A Scandal in the Headlines

By: Caitlin Crews

‘You cannot marry him,’ he said, those dark green eyes so fierce, his face so hard.

It took her longer than it should have to clear her head, to hear him. To hear an insult no engaged woman should tolerate. It was that part that penetrated, finally. That made her fully comprehend the depths of her betrayal.

‘Who are you?’ she demanded. But she still let him hold her in his arms, like she was something precious to him. Or like she wished she was. ‘What makes you think you can say something like that to me?’

‘I am Alessandro Corretti,’ he bit out. She stiffened and his voice dropped to an urgent, insistent growl. ‘And you know why I can say that. You feel this, too.’

‘Corretti …’ she breathed, the reality of what she was doing, the scope of her treachery, like concrete blocks falling through her one after the next.

He saw it, reading her too easily. His dark eyes flashed.

‘You cannot marry him,’ he said again, some kind of desperation beneath the autocratic demand in his voice. As if he knew her. As if he had the right. ‘He’ll ruin you.’


“WHAT THE HELL are you doing on my boat?”

Elena Calderon froze in the act of polishing the luxurious teak bar in the yacht’s upper lounge. The low growl of the male voice from across the room was laced with a stark and absolute authority that demanded instant obedience. And she knew exactly who he was without looking up. She knew.

She felt it slam into her, through her, like a sledgehammer.

Alessandro Corretti.

He wasn’t supposed to be here, she thought wildly. He hadn’t used this boat in over a year! He usually rented it out to wealthy foreigners instead!

“I’m polishing the bar,” she managed to say. She kept her tone even because that was how a stewardess on a luxury yacht spoke to the guests. To say nothing of the owner himself. But she still couldn’t bring herself to look at him.

He let out harsh kind of laugh. “Is this some kind of joke?”

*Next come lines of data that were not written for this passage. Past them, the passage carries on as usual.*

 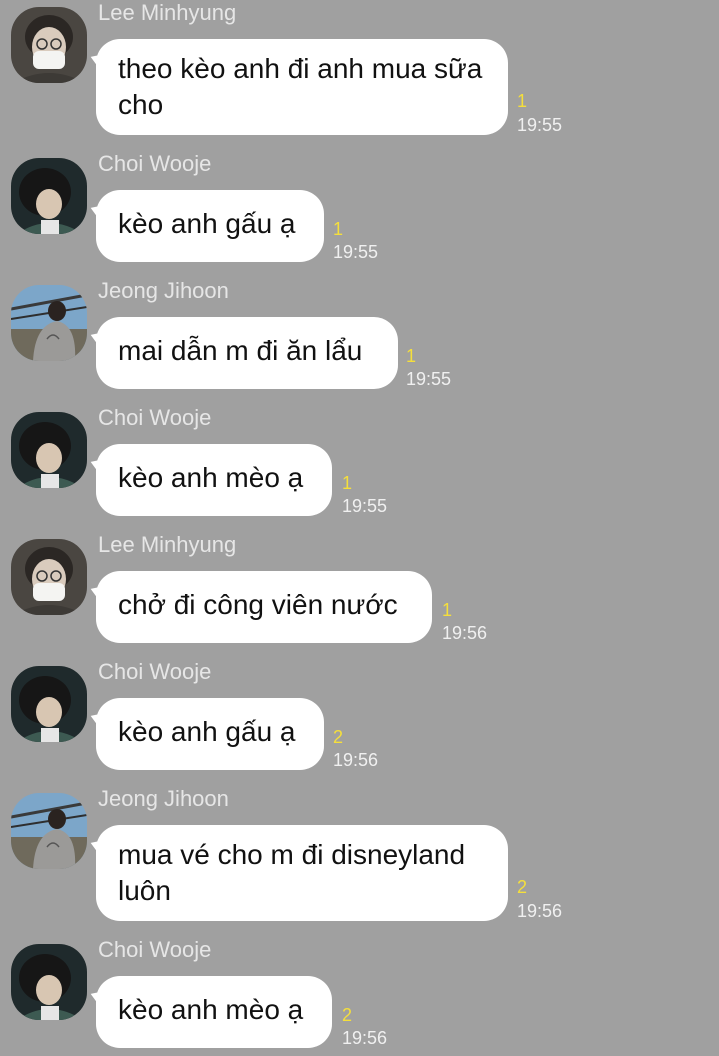 What do you see at coordinates (360, 996) in the screenshot?
I see `message-row: Choi Wooje kèo anh mèo ạ 2 19:56` at bounding box center [360, 996].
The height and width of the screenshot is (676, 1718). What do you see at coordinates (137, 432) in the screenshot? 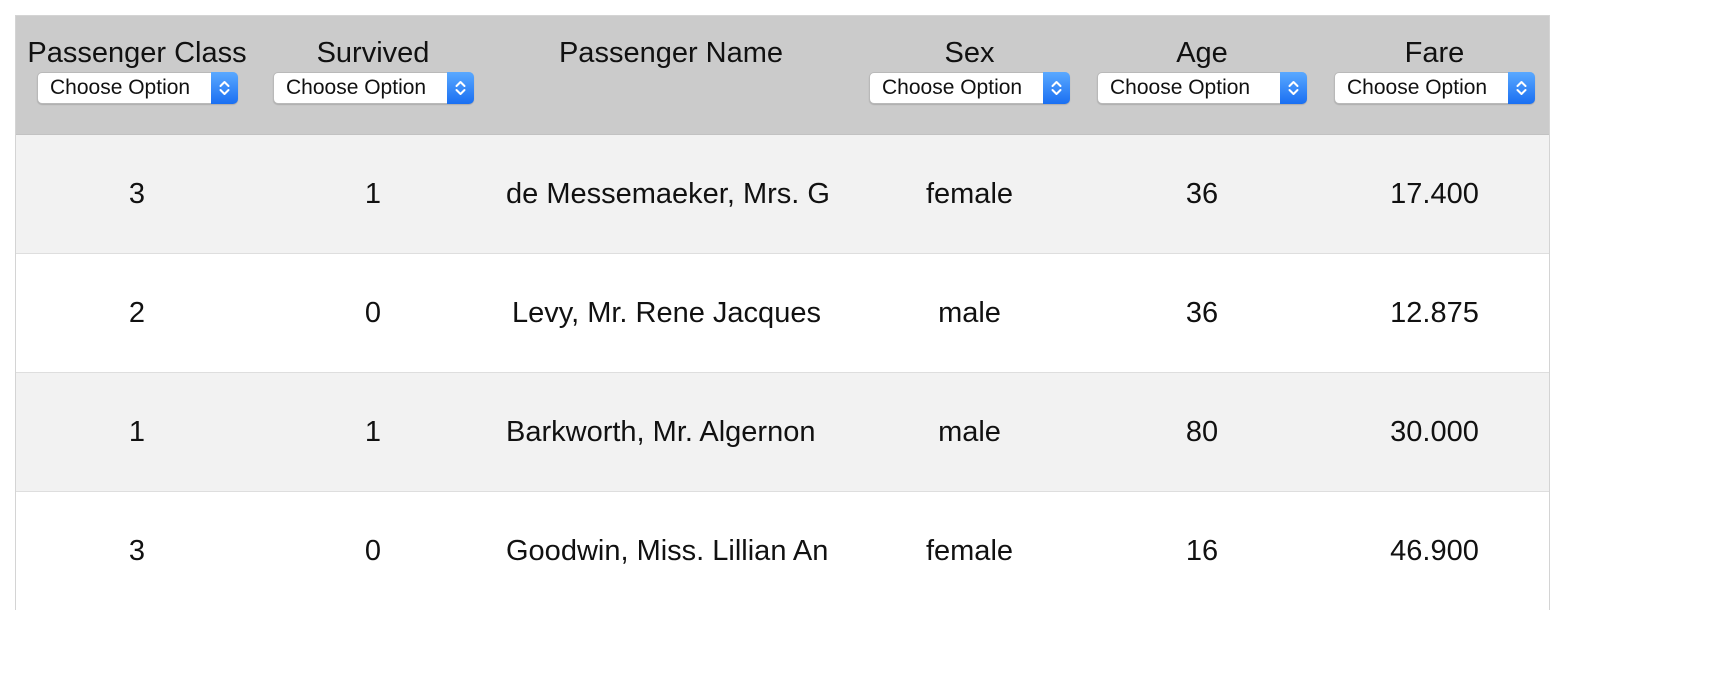
I see `cell-passenger-class: 1` at bounding box center [137, 432].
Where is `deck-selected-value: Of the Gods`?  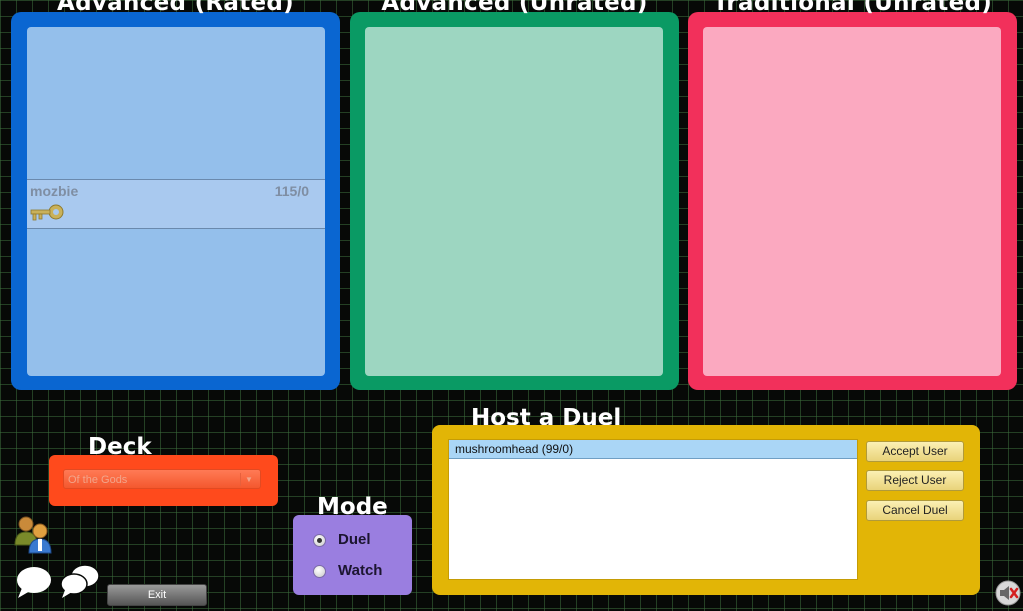
deck-selected-value: Of the Gods is located at coordinates (98, 480).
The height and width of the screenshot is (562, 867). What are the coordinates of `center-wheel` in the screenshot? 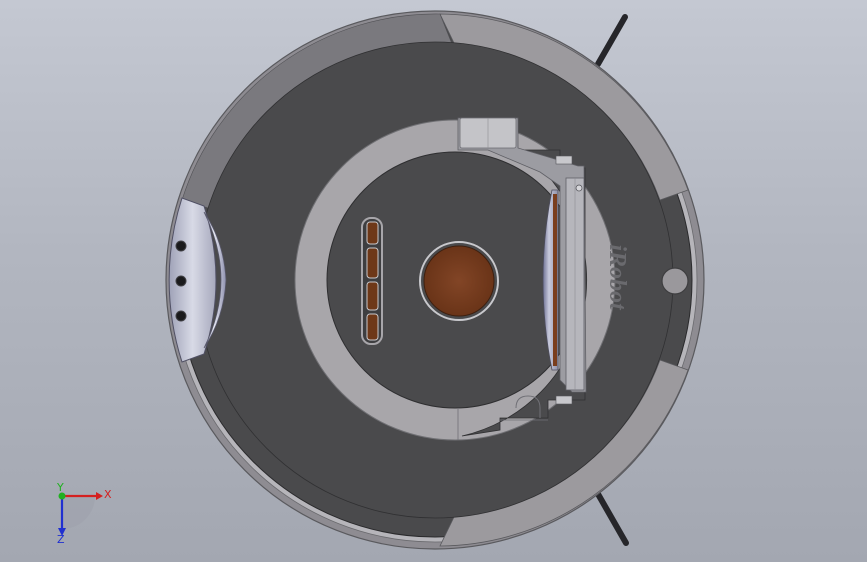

“It’s no joke.” She tapped her fingers on the bar before her. “It’s teak and holly, according to the chief steward.”

She’d told herself repeatedly that what had happened during that one mad dance six months ago had been a fluke. More to do with the wine and the music and the romantic ballroom setting than the man—

But she didn’t quite believe it. Warily, she looked up.

He was half-hidden in the shadows of the lounge’s entryway, with all of that bright Sicilian sun blazing behind him—but she recognized him. A bolt of sensation sizzled over her skin, then beneath it, stealing her breath and setting off a hum deep and low inside.

Alessandro Corretti. The man who had blown her life to bits with one single dance. The man she knew was bad no matter how intensely attractive he was and no matter how drawn she was to him, against her will. The man who was even worse than her lying, violent, criminally inclined ex-fiancé, Niccolo.

Elena hadn’t dared go to the polizia when she’d fled from Niccolo, fearing his family’s connections. Alessandro’s family, however, made those connections seem insubstantial, silly. They were the Correttis. They were above the law.

And yet when Alessandro stepped farther into the lounge, out of the shadows, Elena’s chest tightened in immediate, helpless reaction—and none of it terror. Her breath caught. Her heart sped up. She yearned, just as she had six months ago, as if her body believed he was good. Safe.

“Was that an attempt at levity?” There was nothing in the least bit safe about his hard voice, or that look in his eyes. “Hilarious, I’m sure. But you still haven’t answered my question, Elena.”

Today the usually breathtakingly sophisticated eldest heir to and current CEO of Corretti Media and its vast empire looked … rumpled. Uncharacteristically disheveled, from his thick, messy dark hair to his scuffed shoes. His tall, muscled strength was contained in a morning suit with the torn jacket hanging open over his lean, hard chest. He had a black eye, scrapes and cuts that only accentuated his aristocratic cheekbones, a slightly puffy lip, even scraped knuckles. And that famous, cynical mouth of his was set in a grim line while his too-dark green eyes were ferociously narrowed. Directly at her.

What was truly hilarious, Elena thought then, was that she’d actually convinced herself he wouldn’t recognize her in the unlikely event that they ran into each other on this yacht she’d been repeatedly assured he hardly used. She’d told herself that he had world-altering interactions like the one she wanted to forget with every woman he’d ever clapped eyes on. That it was simply what he did.